I'm my opinion games, like movies or comics are a form of medium for sharing ideas, feelings, escapism or enjoyment. Graphics can be good without being realistic, I think it's art not realism that matter so we may have to have a semantic argument about the terms 'graphics'. We all remember those 8 bit games that brought us joy. Just finished playing Dave the Diver, a modern game in pixel at form, which conveyed so much feeling and care that I was moved by so much of it.
You're not the only one, realise that it's just a means of covering thought or feeling and worry less about the realism.
I thought graphics meant anything that has to do with visual representation. Like when I look at the graphics for Pokémon Gold/Silver versus the graphics for Pokémon Heartgold/Soulsilver, I think of the complexity.
Ghost Recon, Ravenfield, Battlebit etc are shooters with simple graphics. Ghost Recon was from constraints of its time (2001 release) but Ravenfield and Battlebit could be way more photorealistic (like Squad) but chose not to. And I like that. In shooters you want good visuals if you can but having consistent performance is a bigger deal than some other games. I don't care about frame rate stutters in a turn based game like X-Com for example.
Speaking of turn based, one of the graphically simplest games I've playes recently is Armored Commander II. It is very very basic graphically (think dwarf fortress or intellivision) and I shit you not it is more immersive than it has any right to. The graphics and display info gives you juuuust enough info to set your imagination into overdrive to fill in the rest.
When your Sherman is almost out of ammo, bogged down in a muddy field and taking fire from enemy tanks in a nearby farm the actual graphics don't really matter so much
While there are many fans of pixel art and low poly 3D, majority of gamers actually want high fidelity graphics. There are very few indie success stories with low quality VFX like Stardew Valley and pretty much no AAA games like that. Games like No Man's Sky won't be such hits if they were made in pixel art.
The reality is that it's not that games with good graphics are bad, it's that you can't afford RTX4090 and a QD OLED 4K monitor. There are plenty of great games with awesome graphics, it's time for you to upgrade.
It's not that I don't care at all about visuals, but I look at a machine like the Nintendo Switch, which currently hosts a number of Pokemon games in complete 3D and two enormous open world Zelda games, and I think how cool it would be if the graphics went back to 8-bit (like they were for the first Zelda and Pokemon games) and they used all that data to make a bigger world, which could now be literally a hundred times larger, and while they were at it maybe put in MMORPG functionality. If they could replicate the whole country of Denmark in a Minecraft server, they could replicate the whole world in something that sacrificed some of the visual advancements.
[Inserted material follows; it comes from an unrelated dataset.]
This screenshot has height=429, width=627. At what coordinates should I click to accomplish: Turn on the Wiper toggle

It feels weird we're increasing our capacity for data power only to waste it all more and more as it progresses.
yeah, but I assume you are a terminal nerd and not a normie. I kinda feel same like you however I do so because I can't afford a graphic card. I wonder if someone has already made a text based open world game.
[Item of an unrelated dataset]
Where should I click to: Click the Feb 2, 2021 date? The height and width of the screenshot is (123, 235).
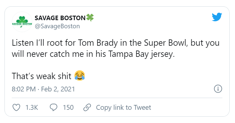click(58, 89)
plus it also depends on your age. I assume you are a old and don't like new stuff. but graphics has it's own place.
eg, you can play plain minecraft and you play minecraft with realistic graphics mod. you will find a huge difference.
I'm 24 and do like new stuff, I just think of visual appeal as secondary. Imagine if the same processing power for one 3D Pokémon world powered all the Pokémon worlds in two dimensions.
2D Pokemon games are really great. I used to play Pokemon firered in a potato mobile phone for hours and hours. even though It didn't have great graphics it was fun. I agree with you that some games can be really good in 2D too. however modern games like COD and GOW has their own place.